Output the data verbatim, minus the images.
Content starts
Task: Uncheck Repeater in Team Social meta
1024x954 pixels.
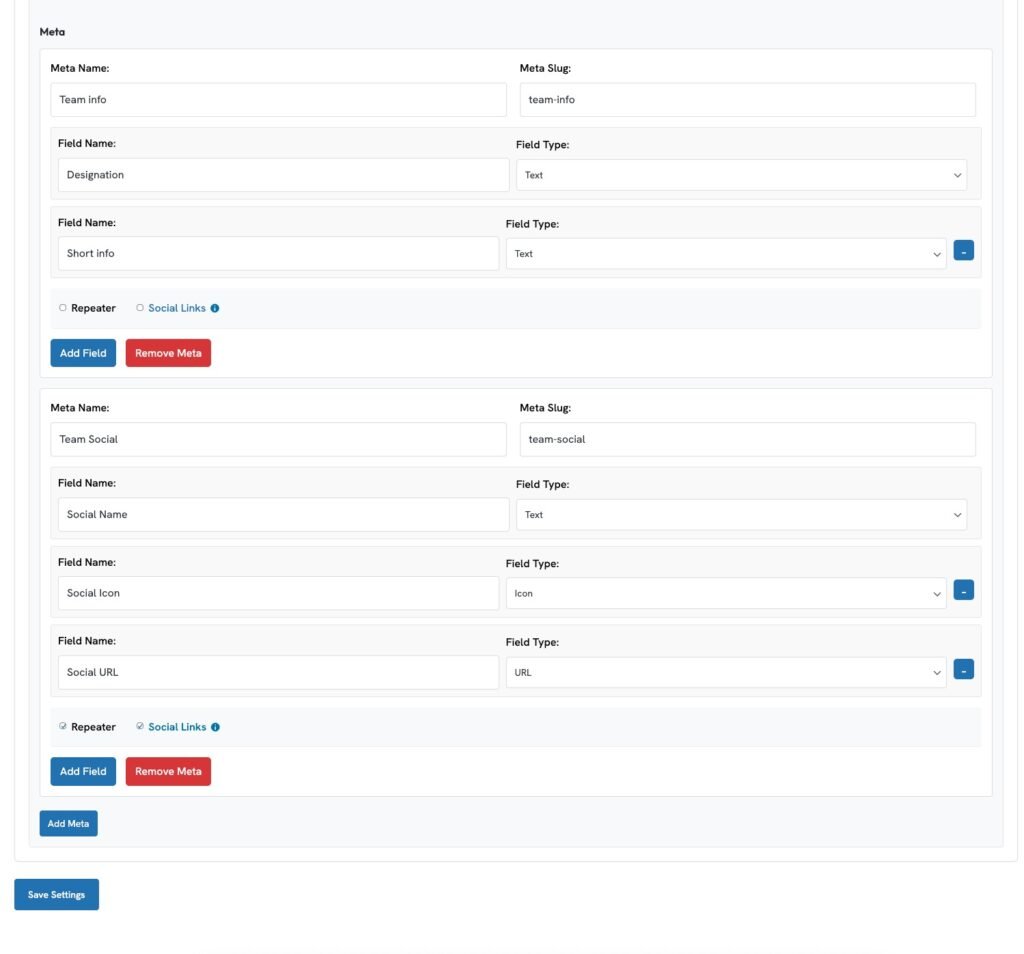Action: pyautogui.click(x=63, y=727)

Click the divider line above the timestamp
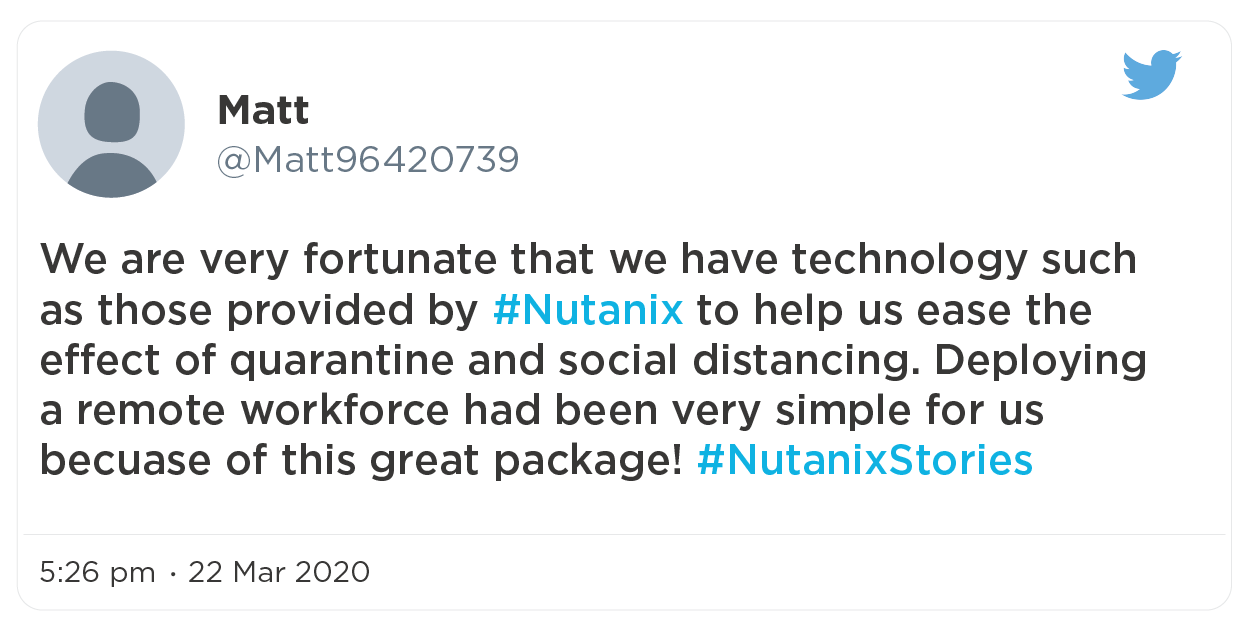[624, 534]
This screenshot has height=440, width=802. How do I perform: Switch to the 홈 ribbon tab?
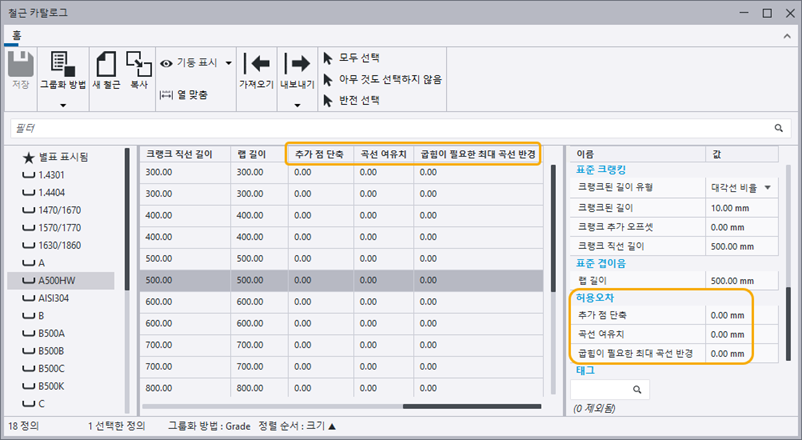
Content ends
◆ **REPLY TO THE EXERCISE**:
Task: Uncheck Repeater in Team Social meta
1024x954 pixels.
Action: pyautogui.click(x=63, y=727)

Click the divider line above the timestamp
[624, 534]
This screenshot has height=440, width=802. How do I perform: Switch to the 홈 ribbon tab?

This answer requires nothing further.